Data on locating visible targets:
::::::::
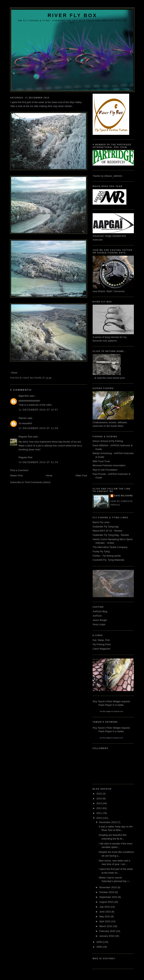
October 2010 (107, 892)
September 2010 (109, 897)
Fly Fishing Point (101, 644)
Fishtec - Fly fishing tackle (107, 555)
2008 (99, 947)
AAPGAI (97, 616)
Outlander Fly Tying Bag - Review (110, 535)
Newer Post (16, 476)
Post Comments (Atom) (38, 482)
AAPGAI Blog (100, 611)
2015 (99, 794)
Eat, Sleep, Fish (101, 640)
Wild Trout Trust (101, 461)
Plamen (22, 418)
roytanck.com (118, 711)
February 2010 (107, 931)
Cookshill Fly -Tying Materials (108, 560)
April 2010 (105, 921)
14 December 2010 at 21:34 (38, 462)
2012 (99, 808)
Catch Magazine (101, 649)
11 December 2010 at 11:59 (38, 428)
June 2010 (105, 912)
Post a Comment (19, 470)
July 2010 (105, 907)
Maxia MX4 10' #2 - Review (107, 531)
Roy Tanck (98, 701)
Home (49, 476)
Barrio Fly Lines (101, 522)
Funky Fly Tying (101, 551)
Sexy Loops (99, 624)
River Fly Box (72, 15)
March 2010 (106, 926)
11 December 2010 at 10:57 (38, 410)
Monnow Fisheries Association (109, 465)
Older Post (81, 476)
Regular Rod (26, 436)
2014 (99, 799)
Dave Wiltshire (123, 496)
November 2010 (108, 887)
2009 (99, 942)
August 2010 (107, 902)
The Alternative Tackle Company (110, 547)
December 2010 (108, 822)
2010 (99, 818)
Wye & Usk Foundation (105, 469)
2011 (99, 813)
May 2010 (105, 916)
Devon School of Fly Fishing (108, 441)
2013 (99, 803)
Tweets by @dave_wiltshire (107, 176)
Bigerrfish (24, 396)
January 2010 (107, 936)
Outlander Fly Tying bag (106, 527)
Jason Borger (100, 620)
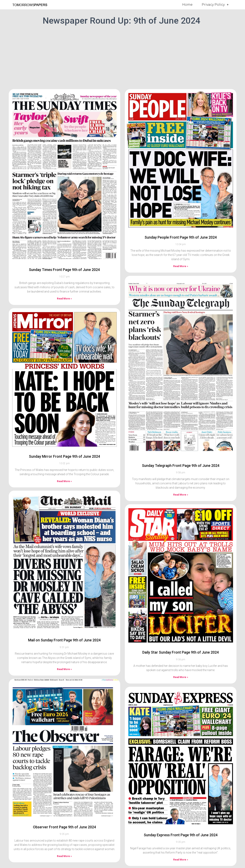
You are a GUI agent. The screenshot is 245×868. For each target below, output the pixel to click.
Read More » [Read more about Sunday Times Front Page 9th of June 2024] (64, 299)
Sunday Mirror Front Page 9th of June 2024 (64, 456)
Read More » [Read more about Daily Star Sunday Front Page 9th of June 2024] (181, 677)
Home (187, 4)
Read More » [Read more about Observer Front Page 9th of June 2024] (64, 856)
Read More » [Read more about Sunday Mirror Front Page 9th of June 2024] (64, 481)
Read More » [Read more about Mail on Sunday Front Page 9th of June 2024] (64, 669)
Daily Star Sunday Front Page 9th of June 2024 (180, 652)
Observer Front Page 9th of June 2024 (64, 827)
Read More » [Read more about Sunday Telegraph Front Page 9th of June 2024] (181, 495)
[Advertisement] (122, 56)
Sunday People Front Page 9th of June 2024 (181, 237)
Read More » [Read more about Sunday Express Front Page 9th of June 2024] (181, 860)
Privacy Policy (215, 5)
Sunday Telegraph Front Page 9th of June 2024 (181, 465)
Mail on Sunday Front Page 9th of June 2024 (64, 640)
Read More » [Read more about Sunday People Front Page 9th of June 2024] (181, 266)
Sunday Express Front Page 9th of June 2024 (181, 835)
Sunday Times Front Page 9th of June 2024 (64, 270)
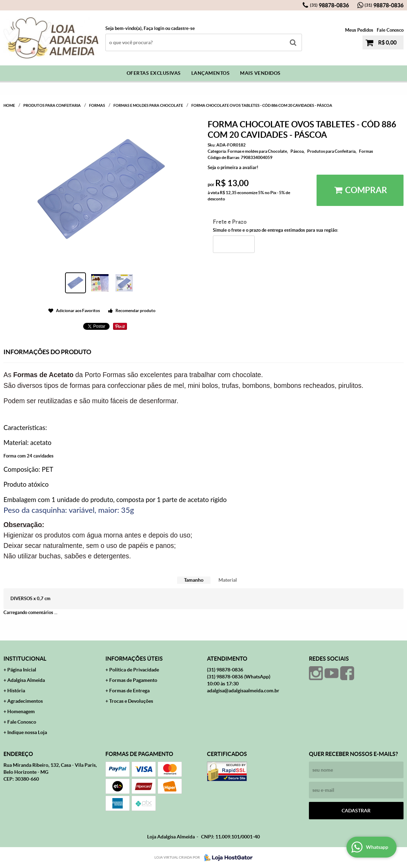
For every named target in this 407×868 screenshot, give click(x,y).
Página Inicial (22, 670)
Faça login (154, 28)
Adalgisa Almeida (26, 680)
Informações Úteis (134, 659)
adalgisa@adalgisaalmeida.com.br (243, 691)
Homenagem (21, 711)
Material (228, 580)
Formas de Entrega (129, 691)
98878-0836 (329, 5)
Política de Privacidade (134, 670)
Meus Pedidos (359, 30)
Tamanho (194, 580)
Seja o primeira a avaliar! (233, 167)
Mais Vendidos (260, 73)
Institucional (25, 659)
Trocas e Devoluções (131, 701)
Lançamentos (210, 73)
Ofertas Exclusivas (154, 73)
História (16, 691)
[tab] (194, 580)
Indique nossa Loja (27, 732)
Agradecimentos (25, 701)
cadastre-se (183, 28)
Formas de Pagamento (133, 680)
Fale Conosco (390, 30)
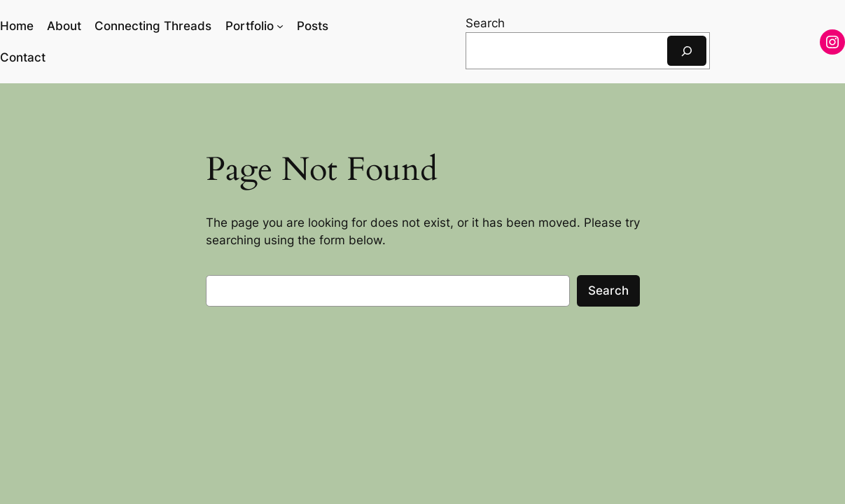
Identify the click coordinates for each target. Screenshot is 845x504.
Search (485, 23)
::::::::
### [DIRECTIONS]
Restate the rows between the line holding "Informações Úteis (134, 659)" and the line holding "Fale Conosco (390, 30)", inclusive, with each one's request text unchanged and 85 added to both coordinates in every answer.

### [OUTPUT OF THE TASK]
Informações Úteis (219, 744)
adalgisa@adalgisaalmeida.com.br (328, 776)
Homenagem (106, 796)
Material (313, 665)
Formas de Entrega (214, 776)
98878-0836 (414, 90)
Política de Privacidade (219, 755)
Meus Pedidos (444, 115)
Tamanho (279, 665)
Seja o primeira a avaliar! (318, 252)
Mais Vendidos (345, 158)
Institucional (110, 744)
Trocas e Devoluções (216, 786)
Lançamentos (295, 158)
Ofertas Exclusivas (239, 158)
História (101, 776)
[tab] (279, 665)
Indique nossa Loja (112, 817)
Agradecimentos (110, 786)
cadastre-se (268, 113)
Formas de Pagamento (218, 765)
Fale Conosco (475, 115)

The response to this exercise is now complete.